Tillmans is also the photographer behind a famous 2002 image called The Cock (Kiss). Taken at a gay nightclub in London, it is an intimate, close-up image of two men kissing. Though it is 20 years old, the image’s power continues to resonate: Following the 2016 mass shooting at Pulse nightclub, it made viral rounds on the internet. Like the Blonde cover, The Cock (Kiss) explores themes often found in Tillmans’ photographs: youth, innocence and joy.
The dots in Tillmans’ work are connected in “Wolfgang Tillmans: To Look Without Fear,” which opens at the Museum of Modern Art (MoMA) this week. Over 400 of Tillmans’ photographs are on display, making it the largest exhibition of his 35-year career.
Born in West Germany in 1968, Tillmans began taking pictures as an adolescent. In 1990, he moved to England for art school, and he started landing gigs for magazines like i-D, Interview and Butt to document underground club and gay scenes with his camera. “To Look Without Fear” includes celebrated images from this time, such as a double portrait of his friends Lutz and Alex sitting in a tree, appearing to wear nothing but large raincoats.
Also on display are two photographs of painter Jochen Klein, Tillmans’ partner at the time.
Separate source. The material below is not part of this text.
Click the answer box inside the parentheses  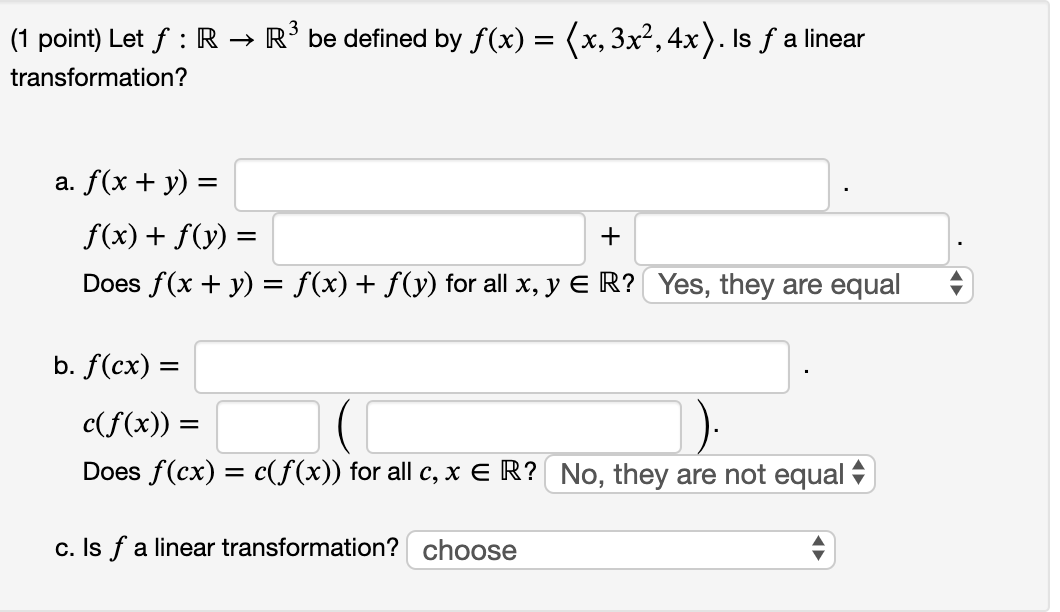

The two lived together until Klein died of AIDS-related complications in 1997. These images stand out: One is an arresting black-and-white photo of Klein with a buck, and the other, taken a few months before his death, shows Klein in a bathtub. As critic Jason Farago writes for the New York Times, the image shares aesthetics and emotional tones with the Frank Ocean image seen on Blonde.
In those early days, “[w]e were getting up into a new age,” Tillmans tells the New York Times’ Matthew Anderson. “The new ’90s, a new Europe, breaking down borders, we’re in this together: That’s where my language came from.”
Tillmans’ evolution throughout the 2000s and 2010s is well-captured in “To Look Without Fear.” Some of the works on display didn’t involve a camera at all, but were created by shining lasers and hand-held lights on photosensitive paper. Most images since 2008, including the Ocean portrait, were taken on a digital camera.
“We decided to lay it out in a roughly chronological order, even though I am known for hanging older and newer works together to let them cross-pollinate,” Tillmans tells W magazine’s Arthur Lubow. “It was interesting at this historicizing moment to have a room devoted to the ’90s, and to realize that the ’90s, which seem to me to be within grasp, are now 25 or 30 years ago, and many visitors will have never experienced them.”
Like all of Tillmans’ major shows, every image on display is the artist’s personal print, which grants him full control over the quality and size of each photograph. The unframed prints hang from MoMa’s walls with binder clips and tape, and while their asymmetric placements and scales give off the impression of a random scatter, Tillmans carefully calculated the placement of each one. The 417 works themselves appear similarly breezy and casual, while also communicating a razor-sharp precision.
“To Look Without Fear” is on view at the Museum of Modern Art through January 1, 2023.